__Aufgaben und Übungen__
A. Wessen Sitz im Ständerat hat Simon Stocker laut dem Textauszug im zweiten Wahlgang erobert?
B. Welche Städte- und Kantonsnamen kommen im Textauszug vor? Nenne jeden Namen nur einmal.
C. Wie könnte der Textauszug über Simon Stocker nach seinem letzten Satz weitergehen? Schreibe die Fortsetzung.

__Textauszug__

________

Simon Stocker muss um seinen Platz im Ständerat zittern
Der 43-jährige Simon Stocker hat im November vergangenen Jahres im zweiten Wahlgang den Sitz des parteilosen Thomas Minder erobert. Stocker übte das Amt seither normal aus – aufgrund einer weiterhin hängigen Wahlbeschwerde jedoch gewissermassen «unter Vorbehalt».
In der Beschwerde geht es darum, ob Stocker überhaupt die Voraussetzungen, gewählt zu werden, erfülle. Wie die «Weltwoche» wenige Tage nach seiner Wahl berichtete, soll Stocker zum Zeitpunkt der Wahl mit seiner Familie hauptsächlich in der Stadt Zürich gelebt haben. In Schaffhausen habe er lediglich eine kleine Wohnung gemietet, um sich dort anmelden und für den Ständerat kandidieren zu können. Das ist der Darstellung «Weltwoche» zu entnehmen, die der Wahlbeschwerde zugrunde liegt.
Stocker wies die Vorwürfe rasch zurück und behauptete, der Lebensmittelpunkt der Familie befinde sich in Schaffhausen. Die Wohnung in Zürich benötige man, damit seine Frau zu ihrer Arbeitsstelle im Kanton Aargau pendeln könne.
Regierungsrat wies Beschwerde ab
Der Schaffhauser Regierungsrat wies die Beschwerde wenige Tage nach Einreichung ab. Er stützte sich dabei im Wesentlichen auf Stockers Anmeldung im Einwohnerregister der Stadt Schaffhausen. Der Entscheid wurde ans Schaffhauser Obergericht weitergezogen.

________

__Einträge__
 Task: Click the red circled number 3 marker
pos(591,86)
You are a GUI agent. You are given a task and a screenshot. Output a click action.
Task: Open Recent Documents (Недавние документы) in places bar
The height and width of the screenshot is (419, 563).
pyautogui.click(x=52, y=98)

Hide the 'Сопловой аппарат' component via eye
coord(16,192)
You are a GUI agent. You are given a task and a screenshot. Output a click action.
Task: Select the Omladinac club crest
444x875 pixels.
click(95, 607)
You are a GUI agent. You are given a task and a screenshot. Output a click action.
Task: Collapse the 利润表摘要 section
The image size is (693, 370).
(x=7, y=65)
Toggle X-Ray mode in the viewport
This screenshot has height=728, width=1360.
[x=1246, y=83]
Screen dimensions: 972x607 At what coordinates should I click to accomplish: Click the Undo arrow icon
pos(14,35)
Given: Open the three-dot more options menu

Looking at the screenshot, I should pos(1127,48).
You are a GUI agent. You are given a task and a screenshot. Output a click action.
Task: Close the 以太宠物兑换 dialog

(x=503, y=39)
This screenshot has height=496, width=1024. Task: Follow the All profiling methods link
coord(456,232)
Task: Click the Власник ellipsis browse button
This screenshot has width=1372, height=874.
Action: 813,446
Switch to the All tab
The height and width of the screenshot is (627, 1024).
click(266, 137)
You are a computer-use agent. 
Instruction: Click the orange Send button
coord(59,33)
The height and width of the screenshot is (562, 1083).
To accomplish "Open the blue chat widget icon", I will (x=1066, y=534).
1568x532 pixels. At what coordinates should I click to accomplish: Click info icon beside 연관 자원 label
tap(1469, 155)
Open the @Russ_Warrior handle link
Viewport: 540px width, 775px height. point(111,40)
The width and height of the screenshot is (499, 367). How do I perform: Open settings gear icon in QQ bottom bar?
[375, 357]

________

__Lösungen zur Übung__
A. Den Sitz des parteilosen Thomas Minder.

B. Zürich, Schaffhausen, Aargau

C.
Da vergleichbare Fälle rar sind, stellt sich die Frage, welche Regeln eigentlich gelten und wie sie anzuwenden sind. Eine etablierte Praxis zur Ermittlung des tatsächlichen Wohnsitzes gibt es beispielsweise im Steuerrecht – ob und wie deren Regeln im vorliegenden Fall allenfalls herangezogen werden können, ist offen.
Sollte die Beschwerde gutgeheissen werden, müsste Stockers Wahl aufgehoben werden. Der Beschwerdeführer beantragt, dass dann der zweitplatzierte Thomas Minder für gewählt erklärt wird. Möglich wäre aber auch, dass Neuwahlen angeordnet werden. Stocker könnte dann erneut kandidieren, sofern er die Wählbarkeitsvoraussetzungen zum Wahltermin erfüllt.
Ein Entscheid des Schaffhauser Obergericht noch am Dienstag ist nicht zu erwarten. Wie Obergerichtspräsidentin Annette Dolge gegenüber den Schaffhauser Nachrichten sagte, rechnet sie jedoch mit einem Urteil noch vor den Sommerferien. Der Entscheid kann danach noch ans Bundesgericht weitergezogen werden.
Beschwerdeführer gegen Schaffhauser Ständerat will Klarheit
"Mit meiner Beschwerde will ich erreichen, dass die umstrittene Wohnsitzfrage im Fall von Simon Stocker von einem unabhängigen Gericht beurteilt wird", sagte der Beschwerdeführer während seiner Befragung am Dienstagmorgen. Als erste Instanz befasste sich der Schaffhauser Regierungsrat im vergangenen Dezember mit der Beschwerde und wies sie ab.
Der Beschwerdeführer, der namentlich nicht genannt werden will, wohnt in einer Schaffhauser Landgemeinde. Er verfasste im Wahlkampf mehrere Leserbriefe für die Wiederwahl von Ständerat Thomas Minder (parteilos). Zudem hat er laut eigenen Aussagen zwei Mal Flyer verteilt für diesen. Er sei aber nicht Mitglied seines Wahlkomitees gewesen.
Stocker eroberte den Ständeratssitz von Minder im zweiten Wahlgang am 19. November 2023. Am Freitag, 24. November, wurde das amtliche Ergebnis publiziert - und am selben Tag erschien in der «Weltwoche» online ein Artikel, in dem Stocker unterstellt wurde, er habe seinen tatsächlichen Wohnsitz und Lebensmittelpunkt in der Stadt Zürich. In Schaffhausen soll er nur eine kleine Wohnung angemietet und sich angemeldet haben, um für den Ständerat zu kandidieren.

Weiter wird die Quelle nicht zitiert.